__Task to carry out__. Exact copies of all the records are to be output.

__Supplied records__.
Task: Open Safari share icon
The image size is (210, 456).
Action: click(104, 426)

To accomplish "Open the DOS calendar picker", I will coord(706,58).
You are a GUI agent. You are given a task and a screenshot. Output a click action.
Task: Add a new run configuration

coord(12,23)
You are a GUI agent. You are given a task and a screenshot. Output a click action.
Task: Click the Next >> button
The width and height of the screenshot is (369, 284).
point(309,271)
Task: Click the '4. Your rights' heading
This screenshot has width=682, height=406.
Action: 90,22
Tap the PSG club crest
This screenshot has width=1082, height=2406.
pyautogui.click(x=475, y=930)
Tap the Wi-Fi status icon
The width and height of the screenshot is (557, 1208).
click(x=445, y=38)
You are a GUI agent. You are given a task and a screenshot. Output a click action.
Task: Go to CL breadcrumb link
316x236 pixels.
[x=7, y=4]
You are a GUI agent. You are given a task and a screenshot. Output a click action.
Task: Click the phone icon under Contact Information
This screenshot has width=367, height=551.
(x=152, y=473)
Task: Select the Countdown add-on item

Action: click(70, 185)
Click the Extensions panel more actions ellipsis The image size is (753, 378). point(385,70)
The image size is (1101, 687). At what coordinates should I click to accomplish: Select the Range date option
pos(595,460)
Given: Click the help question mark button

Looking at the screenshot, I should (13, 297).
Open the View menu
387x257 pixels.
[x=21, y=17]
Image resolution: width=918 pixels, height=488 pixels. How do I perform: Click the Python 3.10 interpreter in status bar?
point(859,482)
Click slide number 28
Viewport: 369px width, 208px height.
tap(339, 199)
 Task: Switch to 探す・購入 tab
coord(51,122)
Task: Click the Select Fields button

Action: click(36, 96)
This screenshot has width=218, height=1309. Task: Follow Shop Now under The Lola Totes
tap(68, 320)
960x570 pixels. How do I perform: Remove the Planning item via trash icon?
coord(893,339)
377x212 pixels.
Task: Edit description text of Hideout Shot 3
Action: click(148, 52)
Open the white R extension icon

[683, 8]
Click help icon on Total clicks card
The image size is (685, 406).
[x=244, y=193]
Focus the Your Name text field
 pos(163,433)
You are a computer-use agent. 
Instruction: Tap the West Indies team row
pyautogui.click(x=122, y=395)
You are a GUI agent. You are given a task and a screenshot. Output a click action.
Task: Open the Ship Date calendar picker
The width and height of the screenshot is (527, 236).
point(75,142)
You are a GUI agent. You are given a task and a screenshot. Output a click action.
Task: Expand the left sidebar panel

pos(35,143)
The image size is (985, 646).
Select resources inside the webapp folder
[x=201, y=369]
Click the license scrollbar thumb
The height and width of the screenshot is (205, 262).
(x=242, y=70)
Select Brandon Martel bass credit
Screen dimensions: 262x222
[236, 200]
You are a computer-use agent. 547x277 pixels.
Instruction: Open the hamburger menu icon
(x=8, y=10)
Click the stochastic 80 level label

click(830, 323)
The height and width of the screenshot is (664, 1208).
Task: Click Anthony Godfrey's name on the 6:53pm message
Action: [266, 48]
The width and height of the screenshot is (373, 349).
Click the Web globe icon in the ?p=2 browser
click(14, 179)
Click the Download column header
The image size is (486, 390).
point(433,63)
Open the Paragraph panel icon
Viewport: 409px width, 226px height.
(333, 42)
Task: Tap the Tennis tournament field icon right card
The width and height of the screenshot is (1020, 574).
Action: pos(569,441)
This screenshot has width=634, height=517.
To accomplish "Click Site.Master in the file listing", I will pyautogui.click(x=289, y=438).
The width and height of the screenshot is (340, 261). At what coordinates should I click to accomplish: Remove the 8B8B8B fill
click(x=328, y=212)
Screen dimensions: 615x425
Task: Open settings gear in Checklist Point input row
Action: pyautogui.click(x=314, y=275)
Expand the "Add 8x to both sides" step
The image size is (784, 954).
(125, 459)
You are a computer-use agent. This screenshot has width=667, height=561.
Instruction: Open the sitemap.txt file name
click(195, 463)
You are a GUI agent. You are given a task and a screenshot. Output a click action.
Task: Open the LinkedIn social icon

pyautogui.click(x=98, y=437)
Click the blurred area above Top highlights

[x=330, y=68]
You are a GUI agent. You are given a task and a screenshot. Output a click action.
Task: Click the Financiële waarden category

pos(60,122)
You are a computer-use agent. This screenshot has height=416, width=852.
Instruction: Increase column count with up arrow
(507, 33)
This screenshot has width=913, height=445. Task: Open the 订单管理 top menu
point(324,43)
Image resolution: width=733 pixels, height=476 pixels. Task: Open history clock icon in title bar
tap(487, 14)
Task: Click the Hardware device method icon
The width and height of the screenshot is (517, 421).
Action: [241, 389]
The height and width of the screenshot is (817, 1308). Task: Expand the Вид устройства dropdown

__Exercise solution__.
Task: Open Safari share icon
The image size is (210, 456).
Action: click(104, 426)

To accomplish "Open the DOS calendar picker", I will coord(706,58).
You are a GUI agent. You are given a task and a screenshot. Output a click action.
Task: Add a new run configuration

coord(12,23)
You are a GUI agent. You are given a task and a screenshot. Output a click action.
Task: Click the Next >> button
The width and height of the screenshot is (369, 284).
point(309,271)
Task: Click the '4. Your rights' heading
This screenshot has width=682, height=406.
Action: 90,22
Tap the PSG club crest
This screenshot has width=1082, height=2406.
pyautogui.click(x=475, y=930)
Tap the Wi-Fi status icon
The width and height of the screenshot is (557, 1208).
click(x=445, y=38)
You are a GUI agent. You are given a task and a screenshot. Output a click action.
Task: Go to CL breadcrumb link
316x236 pixels.
[x=7, y=4]
You are a GUI agent. You are given a task and a screenshot. Output a click action.
Task: Click the phone icon under Contact Information
This screenshot has width=367, height=551.
(x=152, y=473)
Task: Select the Countdown add-on item

Action: click(70, 185)
Click the Extensions panel more actions ellipsis The image size is (753, 378). point(385,70)
The image size is (1101, 687). At what coordinates should I click to accomplish: Select the Range date option
pos(595,460)
Given: Click the help question mark button

Looking at the screenshot, I should (13, 297).
Open the View menu
387x257 pixels.
[x=21, y=17]
Image resolution: width=918 pixels, height=488 pixels. How do I perform: Click the Python 3.10 interpreter in status bar?
point(859,482)
Click slide number 28
Viewport: 369px width, 208px height.
tap(339, 199)
 Task: Switch to 探す・購入 tab
coord(51,122)
Task: Click the Select Fields button

Action: click(36, 96)
This screenshot has width=218, height=1309. Task: Follow Shop Now under The Lola Totes
tap(68, 320)
960x570 pixels. How do I perform: Remove the Planning item via trash icon?
coord(893,339)
377x212 pixels.
Task: Edit description text of Hideout Shot 3
Action: click(148, 52)
Open the white R extension icon

[683, 8]
Click help icon on Total clicks card
The image size is (685, 406).
[x=244, y=193]
Focus the Your Name text field
 pos(163,433)
You are a computer-use agent. 
Instruction: Tap the West Indies team row
pyautogui.click(x=122, y=395)
You are a GUI agent. You are given a task and a screenshot. Output a click action.
Task: Open the Ship Date calendar picker
The width and height of the screenshot is (527, 236).
point(75,142)
You are a GUI agent. You are given a task and a screenshot. Output a click action.
Task: Expand the left sidebar panel

pos(35,143)
The image size is (985, 646).
Select resources inside the webapp folder
[x=201, y=369]
Click the license scrollbar thumb
The height and width of the screenshot is (205, 262).
(x=242, y=70)
Select Brandon Martel bass credit
Screen dimensions: 262x222
[236, 200]
You are a computer-use agent. 547x277 pixels.
Instruction: Open the hamburger menu icon
(x=8, y=10)
Click the stochastic 80 level label

click(830, 323)
The height and width of the screenshot is (664, 1208).
Task: Click Anthony Godfrey's name on the 6:53pm message
Action: [266, 48]
The width and height of the screenshot is (373, 349).
Click the Web globe icon in the ?p=2 browser
click(14, 179)
Click the Download column header
The image size is (486, 390).
point(433,63)
Open the Paragraph panel icon
Viewport: 409px width, 226px height.
(333, 42)
Task: Tap the Tennis tournament field icon right card
The width and height of the screenshot is (1020, 574).
Action: pos(569,441)
This screenshot has width=634, height=517.
To accomplish "Click Site.Master in the file listing", I will pyautogui.click(x=289, y=438).
The width and height of the screenshot is (340, 261). At what coordinates should I click to accomplish: Remove the 8B8B8B fill
click(x=328, y=212)
Screen dimensions: 615x425
Task: Open settings gear in Checklist Point input row
Action: pyautogui.click(x=314, y=275)
Expand the "Add 8x to both sides" step
The image size is (784, 954).
(125, 459)
You are a computer-use agent. This screenshot has width=667, height=561.
Instruction: Open the sitemap.txt file name
click(195, 463)
You are a GUI agent. You are given a task and a screenshot. Output a click action.
Task: Open the LinkedIn social icon

pyautogui.click(x=98, y=437)
Click the blurred area above Top highlights

[x=330, y=68]
You are a GUI agent. You are given a task and a screenshot. Output a click action.
Task: Click the Financiële waarden category

pos(60,122)
You are a computer-use agent. This screenshot has height=416, width=852.
Instruction: Increase column count with up arrow
(507, 33)
This screenshot has width=913, height=445. Task: Open the 订单管理 top menu
point(324,43)
Image resolution: width=733 pixels, height=476 pixels. Task: Open history clock icon in title bar
tap(487, 14)
Task: Click the Hardware device method icon
The width and height of the screenshot is (517, 421).
Action: [241, 389]
The height and width of the screenshot is (817, 1308). Task: Expand the Вид устройства dropdown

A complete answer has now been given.